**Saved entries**
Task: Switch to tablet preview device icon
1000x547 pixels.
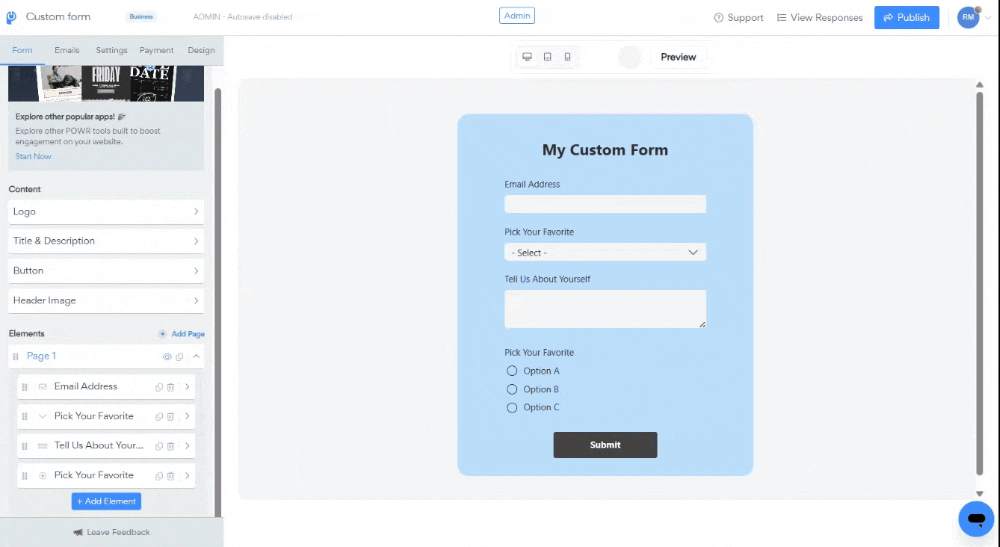Action: point(547,57)
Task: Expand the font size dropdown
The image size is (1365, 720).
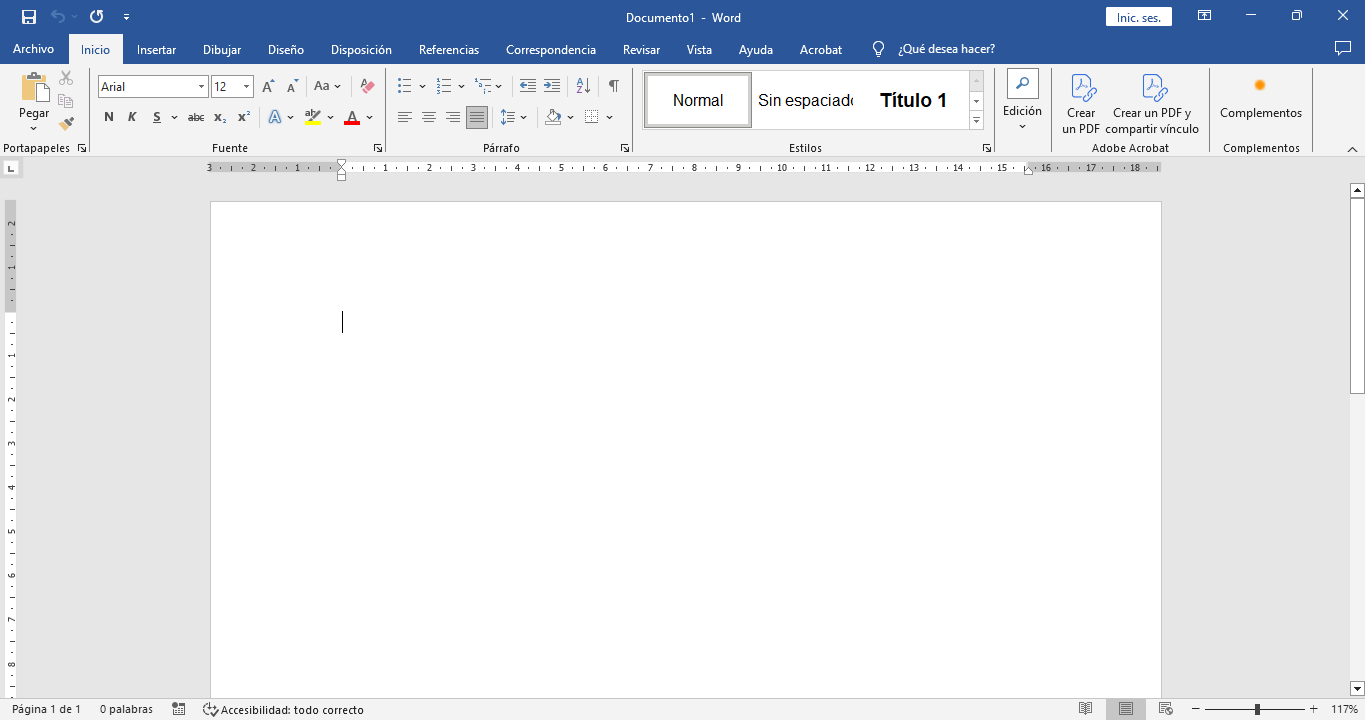Action: click(x=246, y=87)
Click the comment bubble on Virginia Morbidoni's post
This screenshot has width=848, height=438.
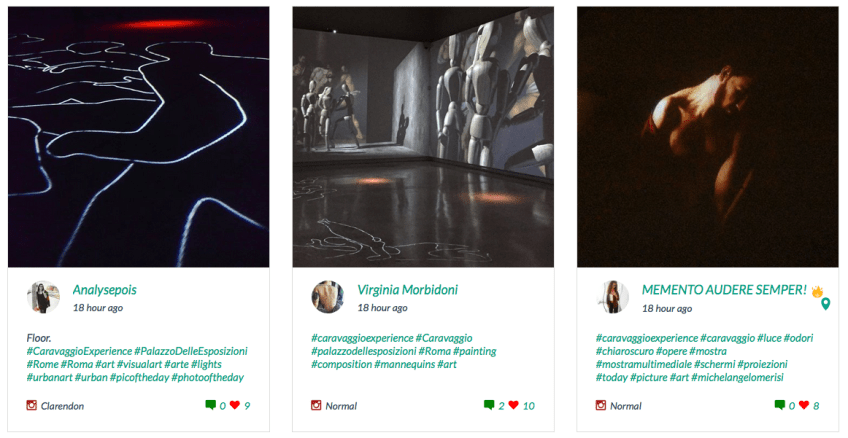click(x=489, y=404)
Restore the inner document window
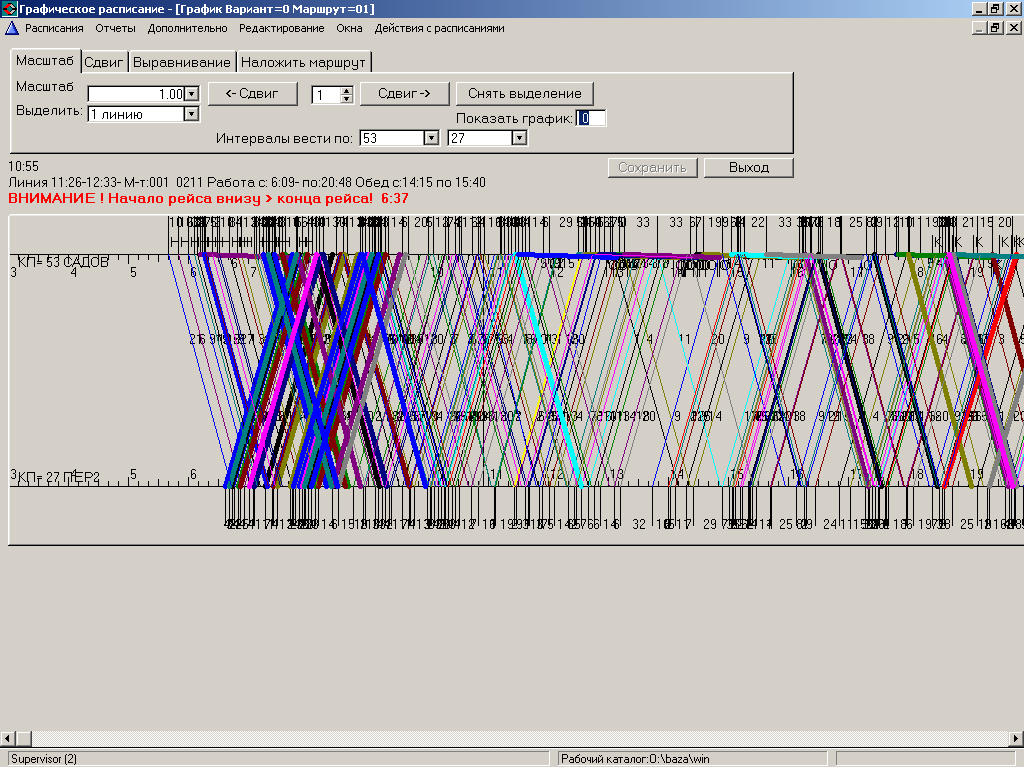The image size is (1024, 768). 995,28
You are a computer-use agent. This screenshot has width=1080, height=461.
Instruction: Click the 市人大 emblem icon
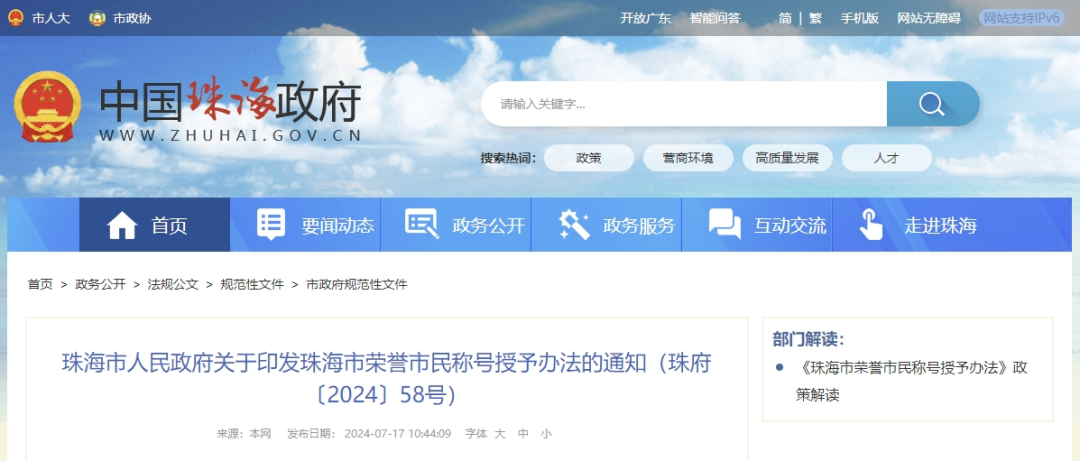tap(15, 18)
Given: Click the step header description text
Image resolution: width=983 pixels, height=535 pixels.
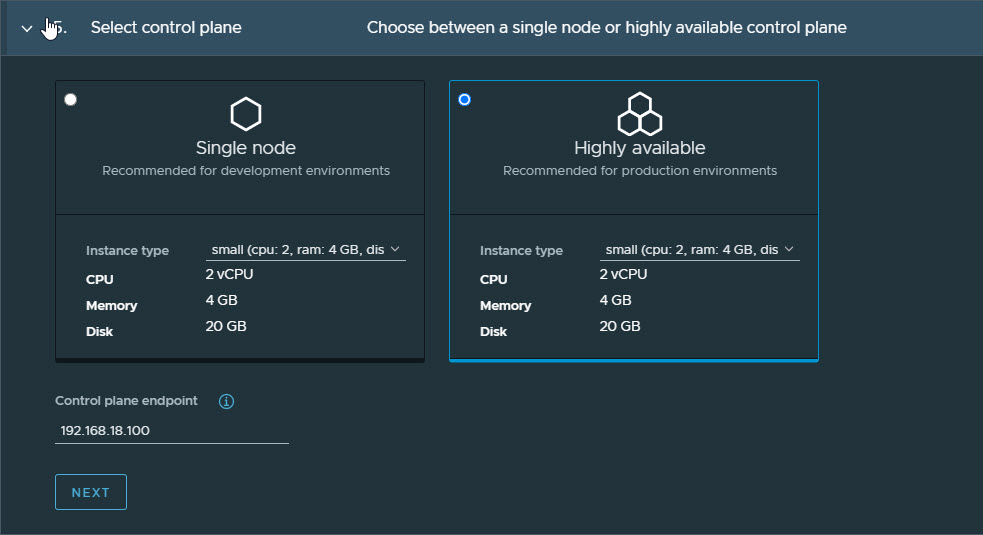Looking at the screenshot, I should coord(606,28).
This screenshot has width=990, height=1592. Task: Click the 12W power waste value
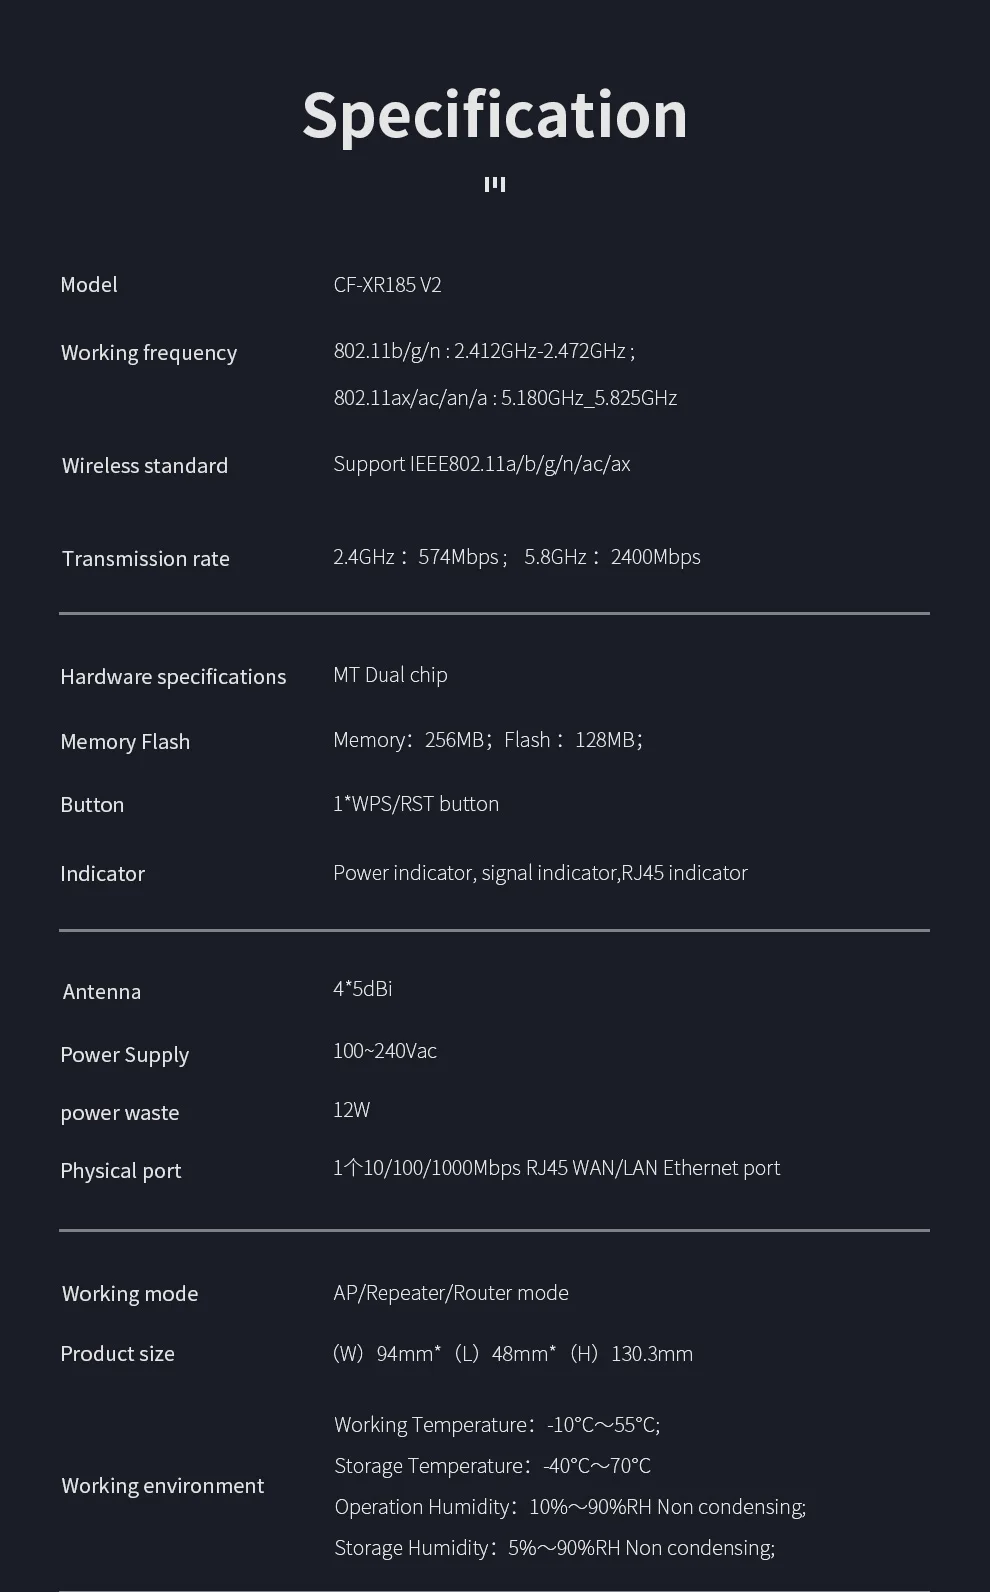(x=351, y=1110)
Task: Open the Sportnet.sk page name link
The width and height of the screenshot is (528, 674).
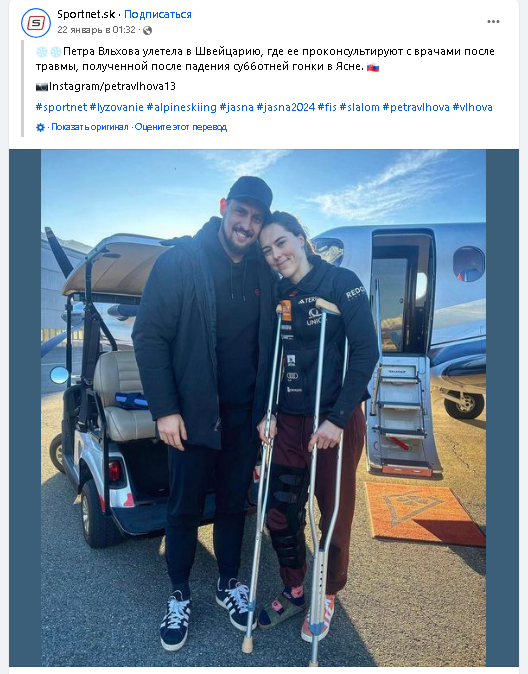Action: tap(86, 14)
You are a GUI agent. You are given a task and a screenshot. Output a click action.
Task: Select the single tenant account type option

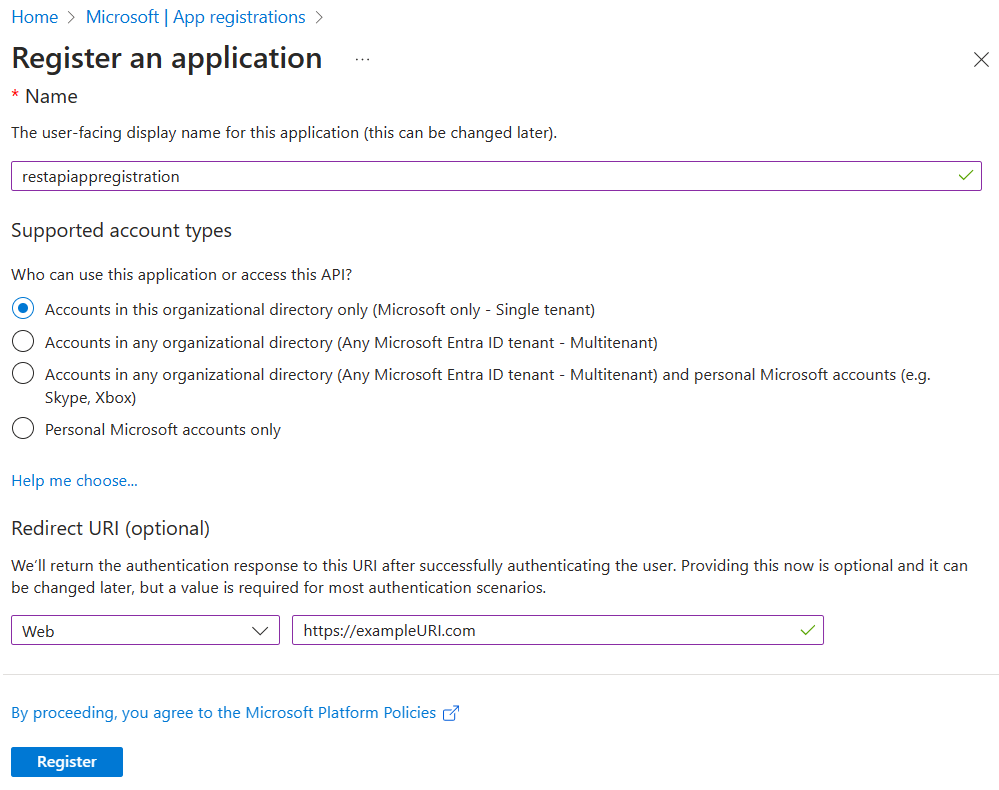[x=22, y=308]
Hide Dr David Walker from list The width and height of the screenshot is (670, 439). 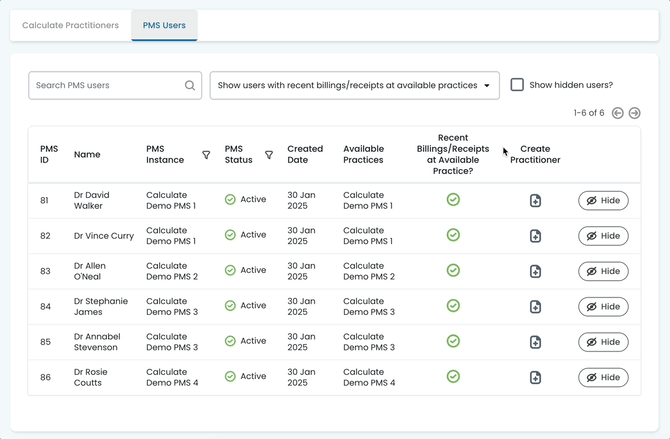tap(603, 200)
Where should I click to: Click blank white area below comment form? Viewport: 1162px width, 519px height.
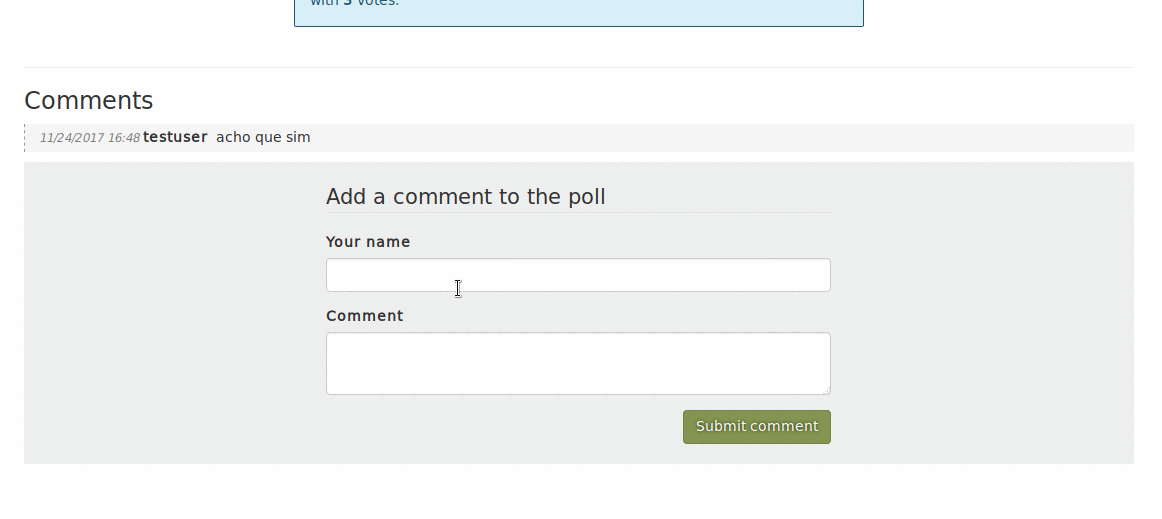click(578, 492)
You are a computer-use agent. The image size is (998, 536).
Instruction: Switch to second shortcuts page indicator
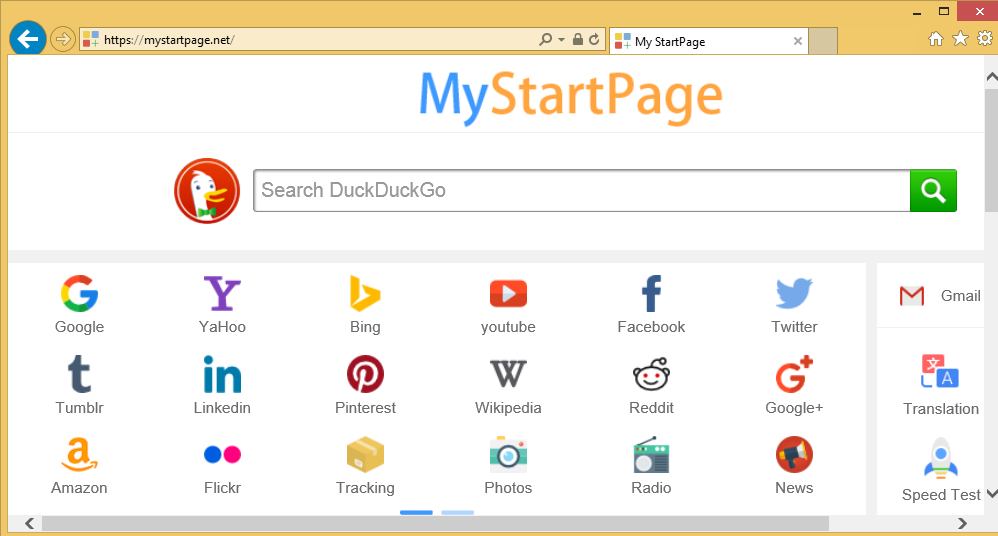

**What needs to be done**
From the records above, pull out every line containing the word "agent".

**Answer to this problem**
You are a computer-use agent. This screenshot has width=1080, height=461.
You are a GUI agent. You are given a task and a screenshot. Output a click action.
You are a computer-use agent. The image size is (998, 536).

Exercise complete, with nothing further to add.